Dołączył: 23 wrz 2012
Posty: 4155
Napisałem, że "od dawna", ponieważ od początku lat 90-tych zaczęto zwracać szczególną uwagę na tzw. zdrową żywność a ja sprzedawałem swoje produkty do szpitala i nie chciałem żadnych zarzutów ze strony kontrahenta. Dlatego mając uprawy ekologiczne opanowane w wystarczającym stopniu stosuję nawet po likwidacji upraw warzywnych.

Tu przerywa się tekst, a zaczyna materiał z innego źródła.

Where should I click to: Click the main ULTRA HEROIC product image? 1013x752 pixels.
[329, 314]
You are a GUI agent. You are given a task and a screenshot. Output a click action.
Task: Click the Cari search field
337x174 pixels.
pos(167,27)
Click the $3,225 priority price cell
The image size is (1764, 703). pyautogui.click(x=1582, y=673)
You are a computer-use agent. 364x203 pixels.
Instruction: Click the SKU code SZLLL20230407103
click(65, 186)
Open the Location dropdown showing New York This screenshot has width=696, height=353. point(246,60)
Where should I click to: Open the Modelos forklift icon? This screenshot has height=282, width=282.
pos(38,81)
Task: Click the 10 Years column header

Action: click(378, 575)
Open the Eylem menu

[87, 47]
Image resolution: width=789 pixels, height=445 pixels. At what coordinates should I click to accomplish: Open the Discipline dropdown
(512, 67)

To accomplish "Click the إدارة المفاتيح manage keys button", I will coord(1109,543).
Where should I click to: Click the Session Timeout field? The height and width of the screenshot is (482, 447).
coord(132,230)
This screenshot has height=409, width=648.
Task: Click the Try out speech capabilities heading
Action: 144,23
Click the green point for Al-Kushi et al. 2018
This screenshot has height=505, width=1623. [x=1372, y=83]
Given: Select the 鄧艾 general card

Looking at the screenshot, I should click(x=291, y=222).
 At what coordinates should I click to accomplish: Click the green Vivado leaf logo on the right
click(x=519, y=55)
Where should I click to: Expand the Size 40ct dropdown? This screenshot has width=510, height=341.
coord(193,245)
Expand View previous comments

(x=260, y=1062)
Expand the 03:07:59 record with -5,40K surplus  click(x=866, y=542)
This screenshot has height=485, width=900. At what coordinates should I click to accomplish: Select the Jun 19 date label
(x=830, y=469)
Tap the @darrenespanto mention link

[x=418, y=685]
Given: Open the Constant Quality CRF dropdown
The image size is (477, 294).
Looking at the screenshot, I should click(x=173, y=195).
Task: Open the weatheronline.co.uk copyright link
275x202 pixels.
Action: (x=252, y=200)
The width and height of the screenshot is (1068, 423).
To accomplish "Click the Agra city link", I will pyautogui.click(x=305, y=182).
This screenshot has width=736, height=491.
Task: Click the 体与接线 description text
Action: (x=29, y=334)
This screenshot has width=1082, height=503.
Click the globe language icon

Podałem TĘ paproć ponieważ ją mam "pod ręką" w lesie setki ha. Wrotycz uprawiam na kawałku niedostępnej dla innych roślin działki - ok 50m2. Bez tych roślin nie miałyby szans rośliny ozdobne /pod ręką wylęgarnia chorób i szkodników czyli las/. Antenaci ozdobnych to w większości rośliny leśne, dlatego tak choroby, jak i szkodniki nie muszą wcale wybierać. Paproć polecam, ale z umiarem. Jej toksyczne działanie trwa dłużej, wrotycz działa podobnie lecz krótko ok. tygodnia. Najsilniejsze działanie ma zebrany do kwitnienia , później zawartość substancji toksycznych spada - nie do zera, ale jest już dużo słabszy.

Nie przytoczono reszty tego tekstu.